— start —

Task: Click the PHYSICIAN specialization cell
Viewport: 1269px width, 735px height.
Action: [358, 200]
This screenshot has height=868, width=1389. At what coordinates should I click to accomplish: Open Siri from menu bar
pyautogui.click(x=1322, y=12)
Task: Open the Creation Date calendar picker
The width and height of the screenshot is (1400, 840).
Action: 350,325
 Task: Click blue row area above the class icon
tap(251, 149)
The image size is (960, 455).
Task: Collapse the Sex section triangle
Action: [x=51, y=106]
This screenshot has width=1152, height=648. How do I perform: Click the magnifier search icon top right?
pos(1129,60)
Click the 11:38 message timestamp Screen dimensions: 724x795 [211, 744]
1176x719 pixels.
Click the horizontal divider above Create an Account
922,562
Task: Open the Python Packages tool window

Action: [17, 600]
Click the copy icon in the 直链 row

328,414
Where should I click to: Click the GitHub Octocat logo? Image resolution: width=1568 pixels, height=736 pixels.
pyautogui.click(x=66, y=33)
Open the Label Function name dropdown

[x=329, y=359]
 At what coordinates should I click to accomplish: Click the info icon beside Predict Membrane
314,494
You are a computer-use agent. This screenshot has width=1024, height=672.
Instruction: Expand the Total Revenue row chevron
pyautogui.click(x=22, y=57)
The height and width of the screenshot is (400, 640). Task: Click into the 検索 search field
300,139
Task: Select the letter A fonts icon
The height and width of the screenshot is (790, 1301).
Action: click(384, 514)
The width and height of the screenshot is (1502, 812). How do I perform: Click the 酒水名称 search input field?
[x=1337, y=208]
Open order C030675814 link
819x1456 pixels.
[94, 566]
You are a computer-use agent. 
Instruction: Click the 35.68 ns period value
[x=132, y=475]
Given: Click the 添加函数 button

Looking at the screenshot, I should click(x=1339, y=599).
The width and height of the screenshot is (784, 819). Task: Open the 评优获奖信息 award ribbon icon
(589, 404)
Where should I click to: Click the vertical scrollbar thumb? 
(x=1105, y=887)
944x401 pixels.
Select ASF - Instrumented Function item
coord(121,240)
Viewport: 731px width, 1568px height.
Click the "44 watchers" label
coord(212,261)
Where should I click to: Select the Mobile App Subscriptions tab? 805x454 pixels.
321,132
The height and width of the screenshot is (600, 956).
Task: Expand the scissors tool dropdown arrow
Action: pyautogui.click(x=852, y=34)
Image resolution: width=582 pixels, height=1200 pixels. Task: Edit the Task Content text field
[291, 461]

— end —

◆ Goal
Update the lines from the line with "This screenshot has height=868, width=1389." to the line with "Click the 11:38" by replacing "magnifier" with "magnifying glass", leaving everything else unchanged. Return only those lines.

◆ Solution for this exercise
This screenshot has height=868, width=1389. At what coordinates should I click to accomplish: Open Siri from menu bar
pyautogui.click(x=1322, y=12)
Task: Open the Creation Date calendar picker
The width and height of the screenshot is (1400, 840).
Action: 350,325
 Task: Click blue row area above the class icon
tap(251, 149)
The image size is (960, 455).
Task: Collapse the Sex section triangle
Action: [x=51, y=106]
This screenshot has width=1152, height=648. How do I perform: Click the magnifying glass search icon top right?
pos(1129,60)
Click the 11:38 message timestamp Screen dimensions: 724x795 [211, 744]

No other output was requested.